* TO DO *
Please go line by line through the material and copy each one containing the word "Given".

(RECORDED INFORMATION begins)

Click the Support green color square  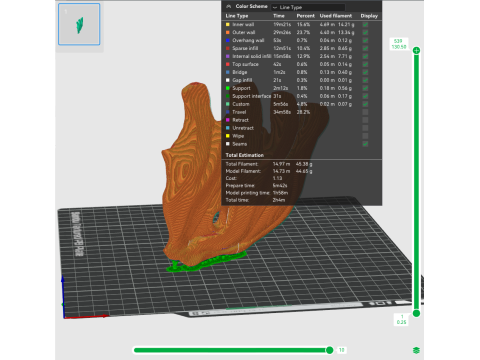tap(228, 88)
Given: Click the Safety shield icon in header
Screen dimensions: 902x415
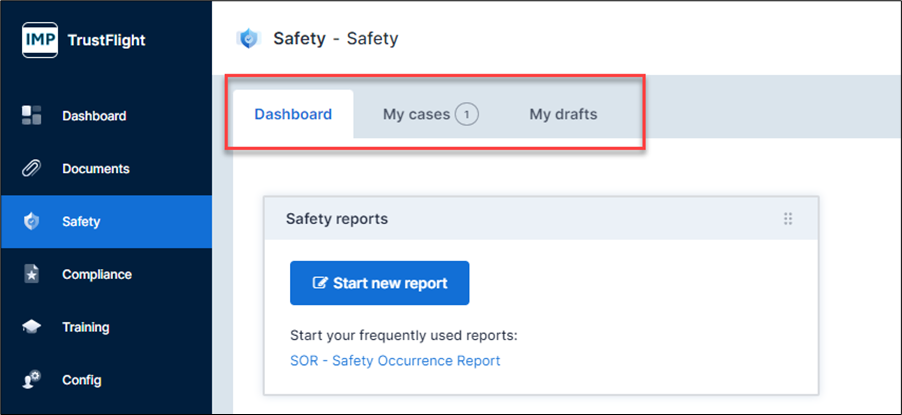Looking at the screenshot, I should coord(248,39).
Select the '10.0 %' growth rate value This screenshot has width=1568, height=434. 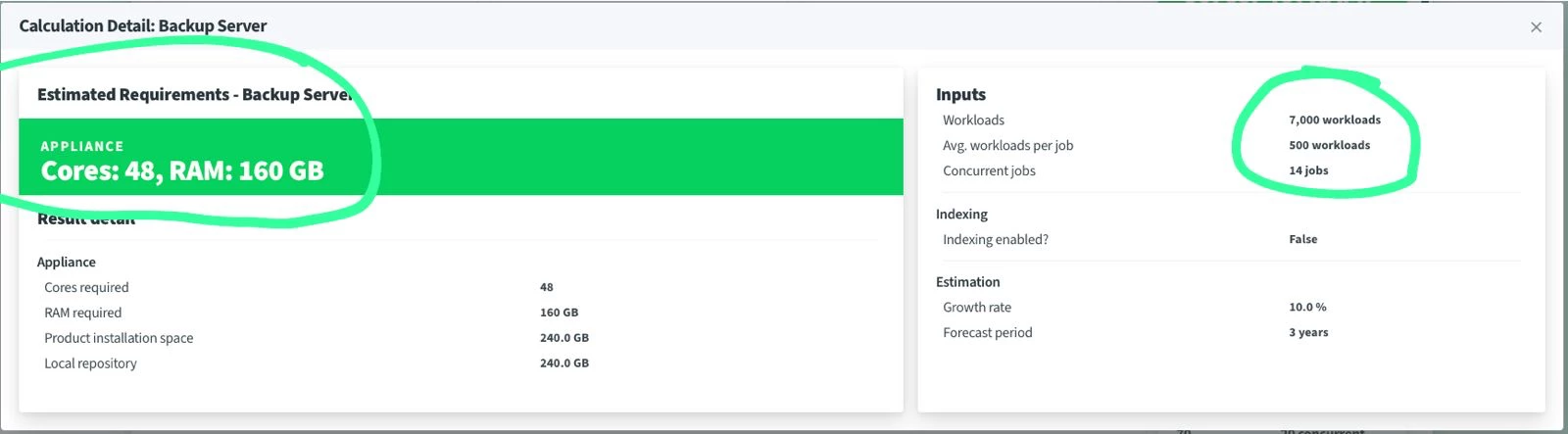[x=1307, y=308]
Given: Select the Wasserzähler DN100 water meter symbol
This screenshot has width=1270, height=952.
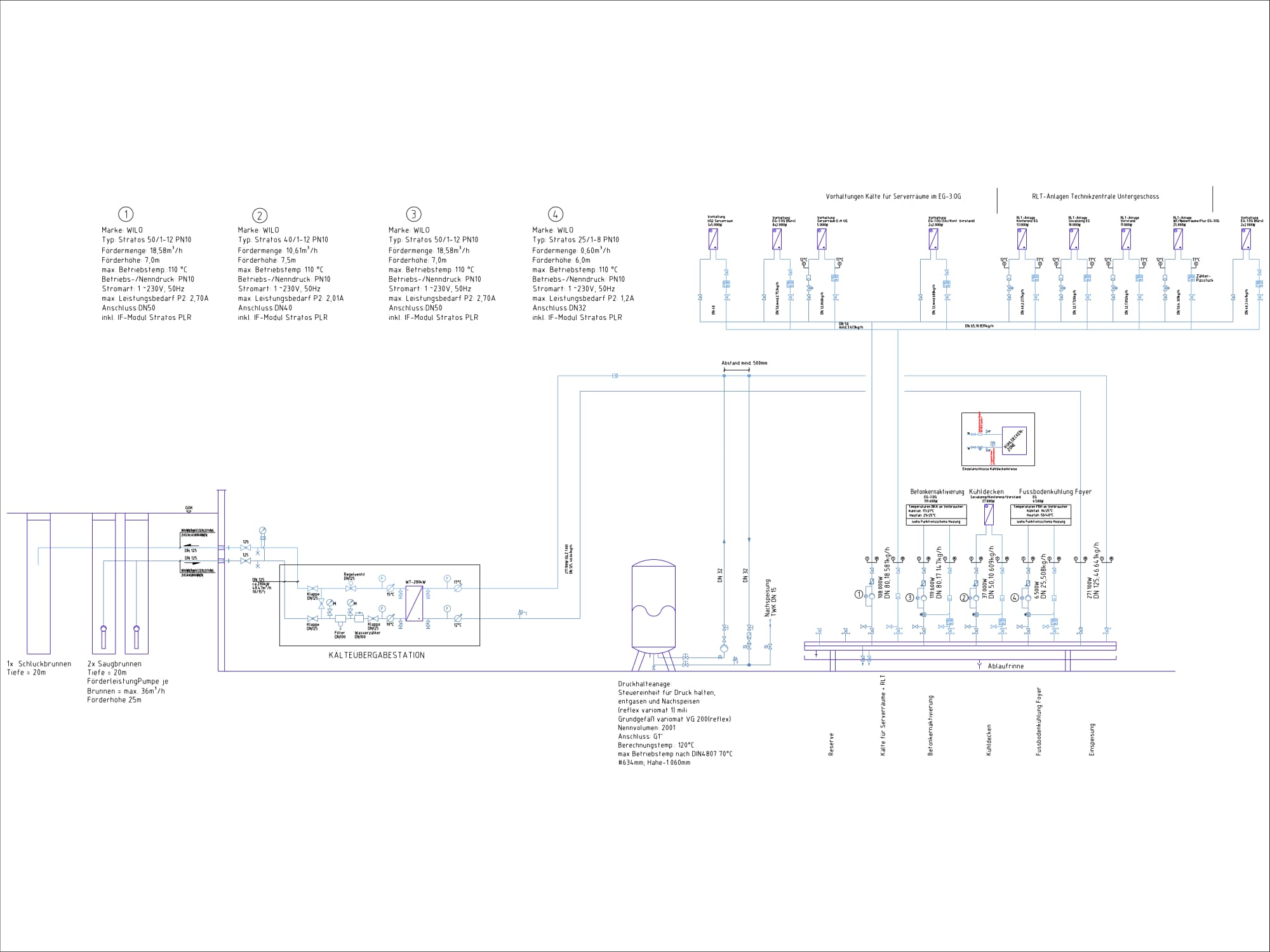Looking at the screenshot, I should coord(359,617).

(RECORDED INFORMATION ends)
(RECORDED INFORMATION begins)

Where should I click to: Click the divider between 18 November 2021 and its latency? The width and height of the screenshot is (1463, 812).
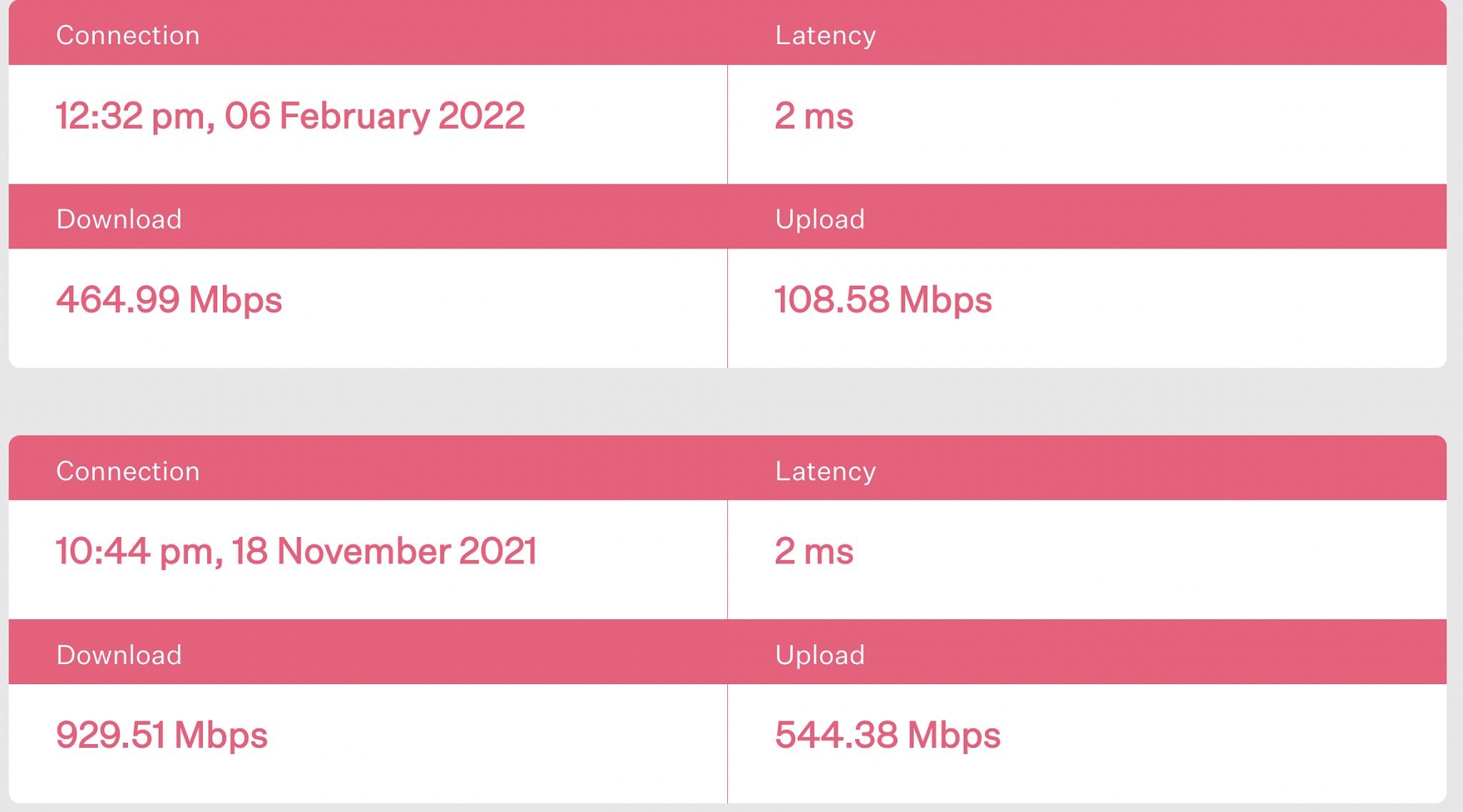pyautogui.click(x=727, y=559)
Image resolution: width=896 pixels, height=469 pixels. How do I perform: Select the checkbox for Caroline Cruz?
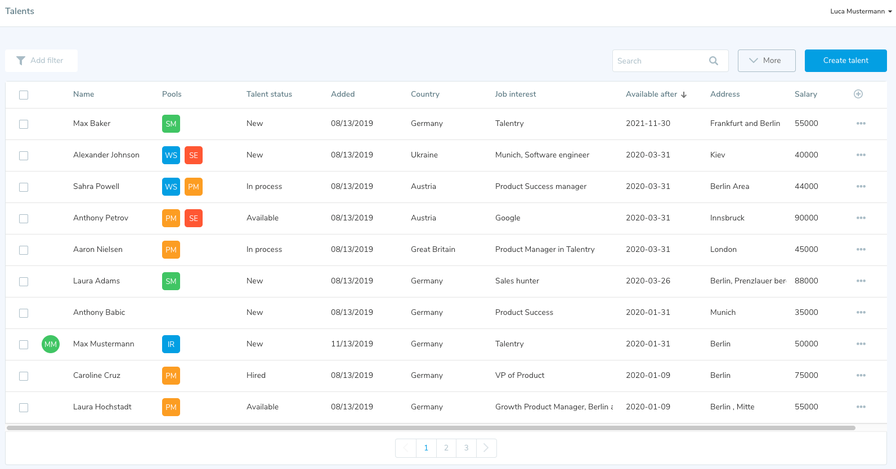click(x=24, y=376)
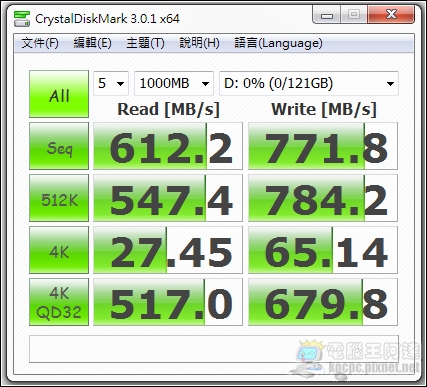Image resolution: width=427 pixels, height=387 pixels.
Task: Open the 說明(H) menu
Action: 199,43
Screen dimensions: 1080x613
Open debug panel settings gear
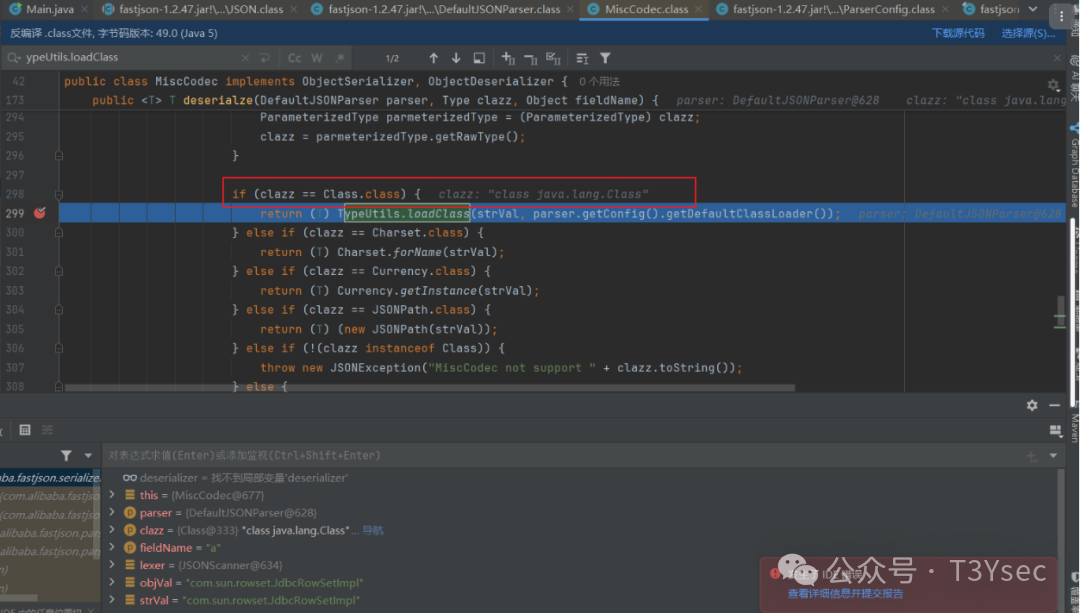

(RECORDED INFORMATION ends)
(RECORDED INFORMATION begins)

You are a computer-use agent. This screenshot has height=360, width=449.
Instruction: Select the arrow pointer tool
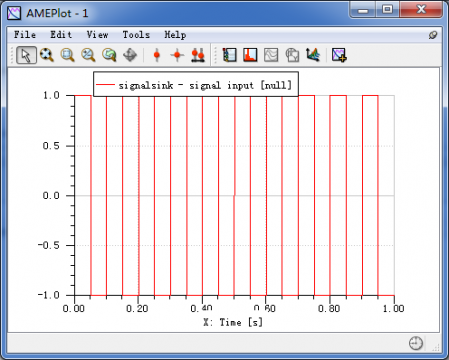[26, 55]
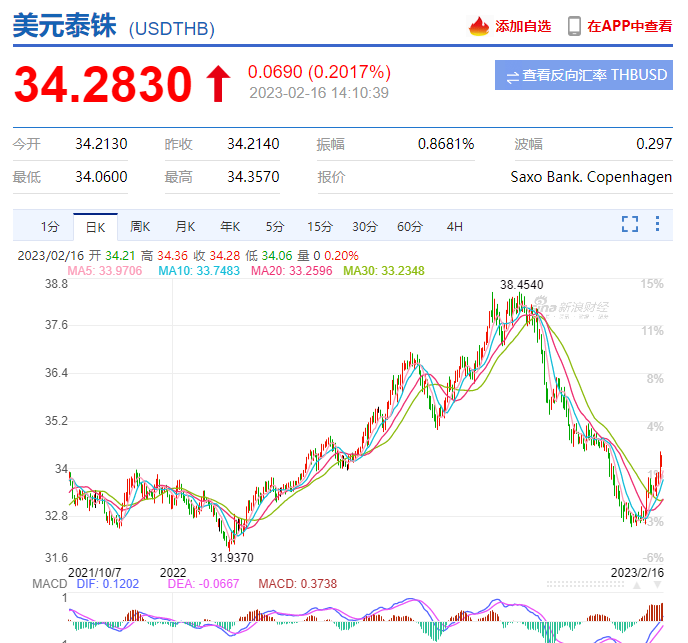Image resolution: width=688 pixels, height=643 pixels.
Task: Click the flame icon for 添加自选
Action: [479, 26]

(RECORDED INFORMATION ends)

* SOLUTION TO THE EXERCISE *
Given: Click the Safety shield icon in header
Given: Select the Wasserzähler DN100 water meter symbol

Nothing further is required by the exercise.